GOAL OF THE EXERCISE »
Repeat the entries verbatim.

━━ RECORDS SHOWN ━━

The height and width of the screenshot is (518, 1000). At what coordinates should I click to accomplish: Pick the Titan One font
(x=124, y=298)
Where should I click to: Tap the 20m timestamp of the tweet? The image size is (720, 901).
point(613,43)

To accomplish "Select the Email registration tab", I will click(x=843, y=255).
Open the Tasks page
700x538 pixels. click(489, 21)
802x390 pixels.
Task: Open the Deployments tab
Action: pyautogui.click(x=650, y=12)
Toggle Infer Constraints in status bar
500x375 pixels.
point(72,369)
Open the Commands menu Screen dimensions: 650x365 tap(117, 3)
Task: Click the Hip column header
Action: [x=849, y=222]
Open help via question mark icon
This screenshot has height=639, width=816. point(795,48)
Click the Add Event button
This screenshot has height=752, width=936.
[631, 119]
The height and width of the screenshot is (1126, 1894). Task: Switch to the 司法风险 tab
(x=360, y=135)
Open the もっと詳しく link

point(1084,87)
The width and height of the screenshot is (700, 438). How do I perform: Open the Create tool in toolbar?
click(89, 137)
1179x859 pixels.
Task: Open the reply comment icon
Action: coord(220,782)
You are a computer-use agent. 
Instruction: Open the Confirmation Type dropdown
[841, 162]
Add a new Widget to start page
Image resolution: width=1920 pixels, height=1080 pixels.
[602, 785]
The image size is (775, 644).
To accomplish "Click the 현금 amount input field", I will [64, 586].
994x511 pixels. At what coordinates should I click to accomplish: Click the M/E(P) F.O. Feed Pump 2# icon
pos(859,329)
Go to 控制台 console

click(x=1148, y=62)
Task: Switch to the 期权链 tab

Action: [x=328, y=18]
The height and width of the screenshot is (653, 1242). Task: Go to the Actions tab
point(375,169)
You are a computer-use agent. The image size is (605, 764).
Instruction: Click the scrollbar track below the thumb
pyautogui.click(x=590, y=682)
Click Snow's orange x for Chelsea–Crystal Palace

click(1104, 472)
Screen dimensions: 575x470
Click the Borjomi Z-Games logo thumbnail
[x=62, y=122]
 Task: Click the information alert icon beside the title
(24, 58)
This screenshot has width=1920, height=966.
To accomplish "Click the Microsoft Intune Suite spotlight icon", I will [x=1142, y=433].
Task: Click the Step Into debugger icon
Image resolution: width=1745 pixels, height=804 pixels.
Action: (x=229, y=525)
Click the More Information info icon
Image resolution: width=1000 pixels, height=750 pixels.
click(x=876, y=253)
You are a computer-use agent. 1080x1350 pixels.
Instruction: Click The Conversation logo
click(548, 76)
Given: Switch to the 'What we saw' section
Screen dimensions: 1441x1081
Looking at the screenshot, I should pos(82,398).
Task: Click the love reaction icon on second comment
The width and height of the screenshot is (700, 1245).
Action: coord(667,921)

━━━

RESPONSE TO THE TASK »
The height and width of the screenshot is (518, 1000). At what coordinates should I click to accomplish: Pick the Titan One font
(x=124, y=298)
Where should I click to: Tap the 20m timestamp of the tweet? The image size is (720, 901).
point(613,43)

To accomplish "Select the Email registration tab", I will click(x=843, y=255).
Open the Tasks page
700x538 pixels. click(489, 21)
802x390 pixels.
Task: Open the Deployments tab
Action: pyautogui.click(x=650, y=12)
Toggle Infer Constraints in status bar
500x375 pixels.
point(72,369)
Open the Commands menu Screen dimensions: 650x365 tap(117, 3)
Task: Click the Hip column header
Action: [x=849, y=222]
Open help via question mark icon
This screenshot has height=639, width=816. point(795,48)
Click the Add Event button
This screenshot has height=752, width=936.
[631, 119]
The height and width of the screenshot is (1126, 1894). Task: Switch to the 司法风险 tab
(x=360, y=135)
Open the もっと詳しく link

point(1084,87)
The width and height of the screenshot is (700, 438). How do I perform: Open the Create tool in toolbar?
click(89, 137)
1179x859 pixels.
Task: Open the reply comment icon
Action: coord(220,782)
You are a computer-use agent. 
Instruction: Open the Confirmation Type dropdown
[841, 162]
Add a new Widget to start page
Image resolution: width=1920 pixels, height=1080 pixels.
[602, 785]
The image size is (775, 644).
To accomplish "Click the 현금 amount input field", I will [64, 586].
994x511 pixels. At what coordinates should I click to accomplish: Click the M/E(P) F.O. Feed Pump 2# icon
pos(859,329)
Go to 控制台 console

click(x=1148, y=62)
Task: Switch to the 期权链 tab

Action: [x=328, y=18]
The height and width of the screenshot is (653, 1242). Task: Go to the Actions tab
point(375,169)
You are a computer-use agent. The image size is (605, 764).
Instruction: Click the scrollbar track below the thumb
pyautogui.click(x=590, y=682)
Click Snow's orange x for Chelsea–Crystal Palace

click(1104, 472)
Screen dimensions: 575x470
Click the Borjomi Z-Games logo thumbnail
[x=62, y=122]
 Task: Click the information alert icon beside the title
(24, 58)
This screenshot has width=1920, height=966.
To accomplish "Click the Microsoft Intune Suite spotlight icon", I will [x=1142, y=433].
Task: Click the Step Into debugger icon
Image resolution: width=1745 pixels, height=804 pixels.
Action: (x=229, y=525)
Click the More Information info icon
Image resolution: width=1000 pixels, height=750 pixels.
click(x=876, y=253)
You are a computer-use agent. 1080x1350 pixels.
Instruction: Click The Conversation logo
click(548, 76)
Given: Switch to the 'What we saw' section
Screen dimensions: 1441x1081
Looking at the screenshot, I should pos(82,398).
Task: Click the love reaction icon on second comment
The width and height of the screenshot is (700, 1245).
Action: coord(667,921)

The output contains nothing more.